Indiana House Bill 1641 would have required school districts that pass or renew property tax referendums — which increase the property taxes communities pay to cover school districts’ operational expenses — to proportionally share money received with charter schools in the area.

The Monroe County Community School Corp. would have been one of the districts affected. According to the Indiana Legislative Services Agency, MCCSC would have had to share 5.3 percent of its referendum funding, or about $365,000 every year, with two area charter schools — Bloomington Project School and Seven Oaks Classical School. That calculation is based on the average daily membership for the district and charter schools in Monroe County.

An amendment approved on Monday took that possibility off the table for now.

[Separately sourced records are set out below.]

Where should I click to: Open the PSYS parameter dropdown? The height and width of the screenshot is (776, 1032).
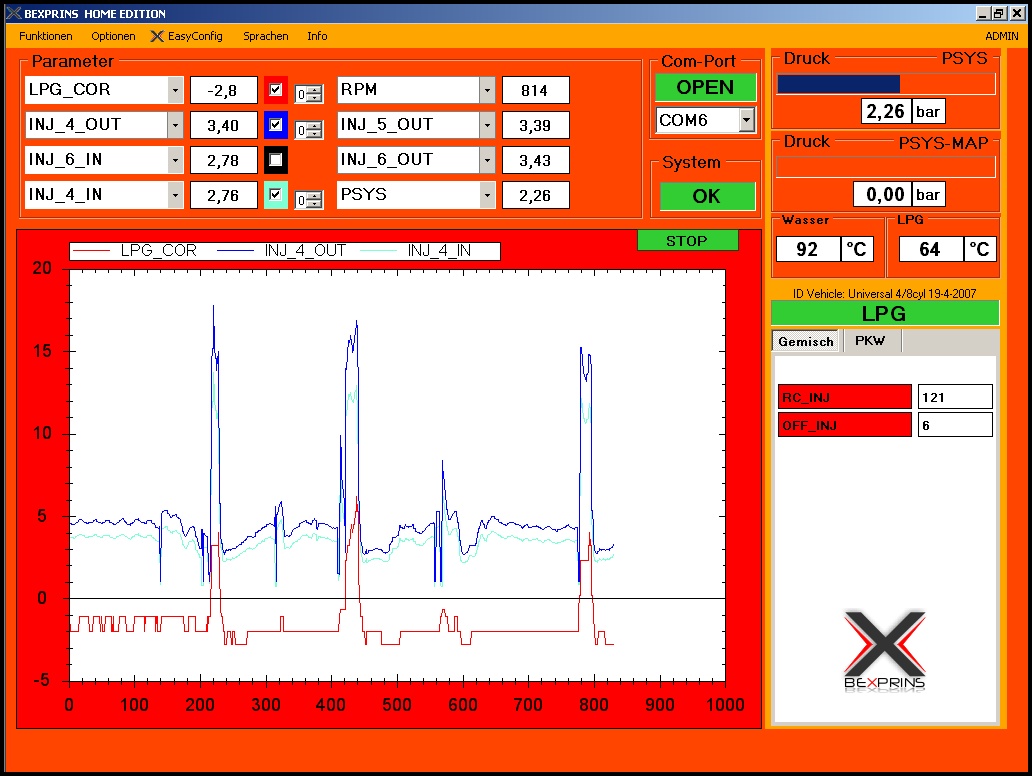487,195
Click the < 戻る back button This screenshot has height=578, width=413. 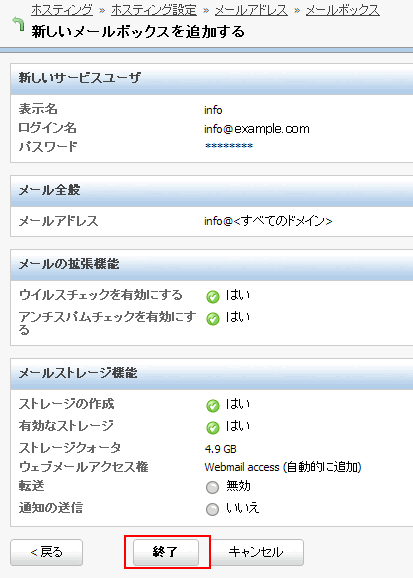point(46,552)
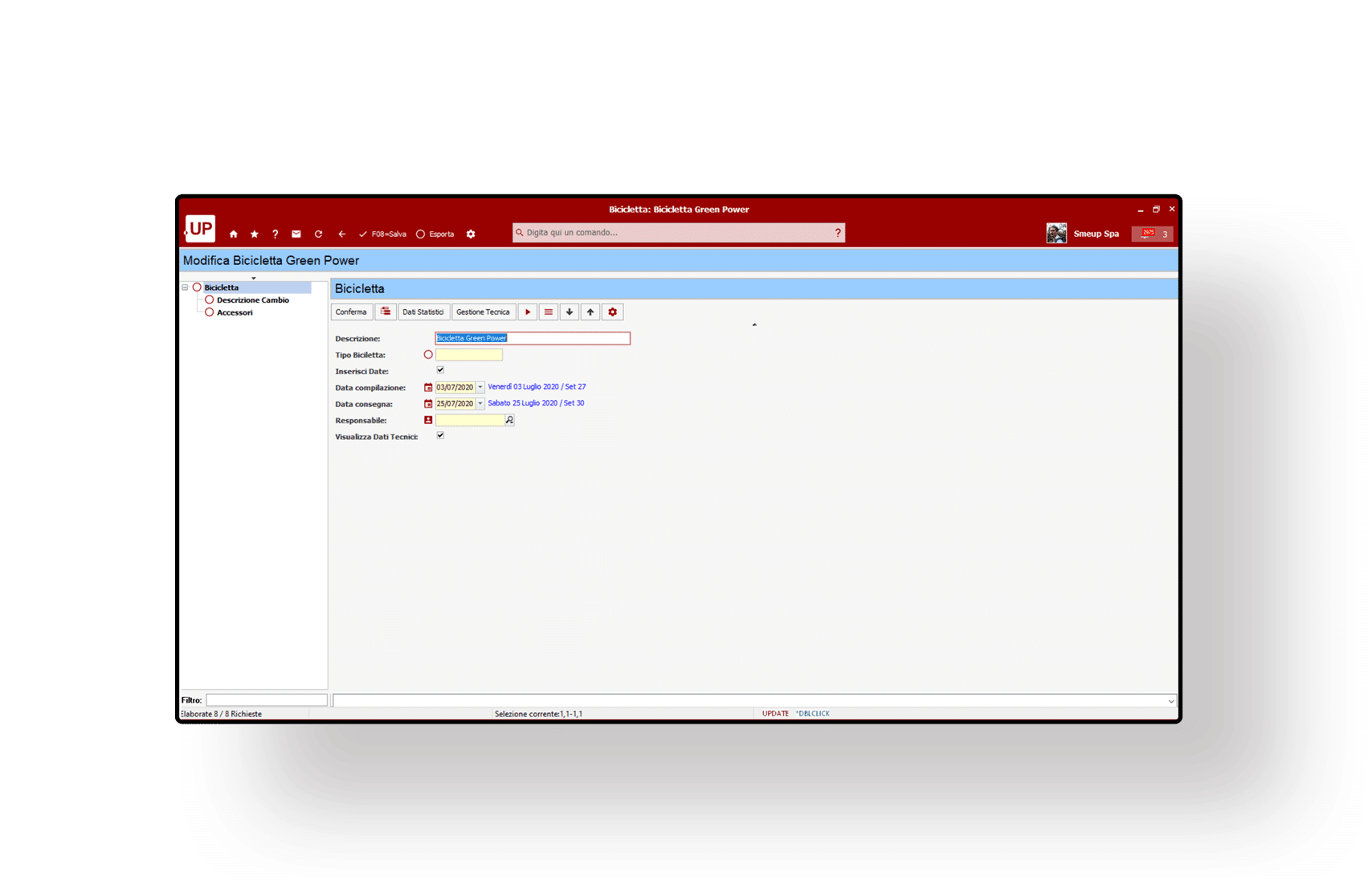Screen dimensions: 1372x893
Task: Open favorites with the star icon
Action: [255, 234]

“That’s a relief. It would have been really upsetting to have to be sending money to schools that are in competition for the students with the public schools,” said Jenny Robinson, a local parent who helped drive community efforts to renew the referendum in 2016. Robinson is also the chair of the Indiana Coalition for Public Education-Monroe County.

However, charter school advocates viewed the language requiring districts to share tax dollars with charter schools as a way to address an equity issue in terms of state support for public schools, both traditional and charter.

State Rep. Bob Behning, House Education Committee chairman and the bill’s author, said even though charter schools offer similar services and have similar facilities, they do not receive the same level of assistance as traditional schools.

Behning, R-Indianapolis, said both charter and traditional public schools receive state aid for operations, but only district schools receive additional tax dollars — about $3,000 per student — for maintenance and construction projects. He said some high-performing charter schools have access to grant money for facilities, but it is not as much as traditional public schools, about $500 per student.